Anthropic’s latest updates to Claude Managed Agents introduce self-hosted sandboxes and MCP tunnels, allowing you to run tool execution and internal data retrieval entirely within your private network. By shifting the execution layer to customer-controlled environments, you can apply your existing security policies to agent actions while Anthropic handles the cloud orchestration loop. This tutorial covers how to configure your infrastructure for private agent execution and establish secure outbound connections.

Understanding the Split Architecture

The new architecture splits the agent workflow into two distinct planes. Context management, error recovery, and multi-agent coordination remain on Anthropic’s infrastructure. The actual execution environment where the agent writes code, edits files, and calls tools now lives within your perimeter.

This separation keeps sensitive packages and repositories completely isolated. You retain full control over audit logging and network policies. Anthropic charges $0.08 per active session-hour plus standard token costs for the Managed Agents orchestration layer. You are responsible for the separate compute costs of your chosen sandbox environment.

Configuring Self-Hosted Sandboxes

You can run sandboxes on your own hardware or route execution through supported managed providers. Integrations are currently available for Cloudflare, Daytona, Modal, and Vercel. Using a managed provider allows you to dynamically mount external file stores and install packages on the fly without provisioning persistent servers.

For workloads requiring specific performance profiles, you can customize the compute resources allocated to the sandbox. You can specify exact CPU cores, memory limits, and custom runtime images. This configuration is necessary when your agent needs to execute compute-heavy tasks like long software builds or localized image generation.

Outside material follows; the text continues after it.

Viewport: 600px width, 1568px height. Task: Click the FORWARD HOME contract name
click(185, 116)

Because no runnable configuration snippets were provided in the release announcement, you should consult the official documentation to view the exact parameter schema for defining runtime images.

Establishing MCP Tunnels

Connecting your agent to internal databases, knowledge bases, and ticketing systems requires secure networking. Model Context Protocol tunnels replace the need to expose internal APIs to the public internet.

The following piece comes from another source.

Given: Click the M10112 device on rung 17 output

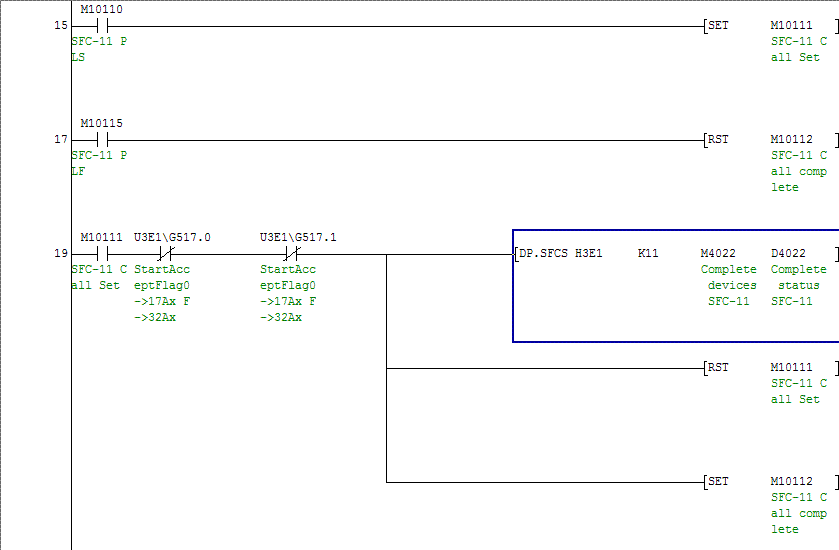Looking at the screenshot, I should click(791, 140).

You deploy a lightweight gateway within your private network. This gateway establishes a single outbound connection to Anthropic. All traffic is encrypted end-to-end. By relying exclusively on outbound connections, you avoid configuring inbound firewall rules or maintaining public endpoints.

MCP tunnels are supported in both Managed Agents and the standard Messages API. You manage these tunnel connections directly through the workspace settings in the Claude Console.

Limitations and Next Steps

Deploying self-hosted sandboxes shifts the operational burden of compute management to your team. If you choose not to use a managed provider like Vercel or Daytona, you must maintain the runtime images, handle scaling, and monitor the underlying infrastructure yourself.

Evaluate your internal security requirements to determine if routing agent tools through an MCP tunnel meets your compliance needs. You can request access to the MCP tunnels research preview via the Claude Console today.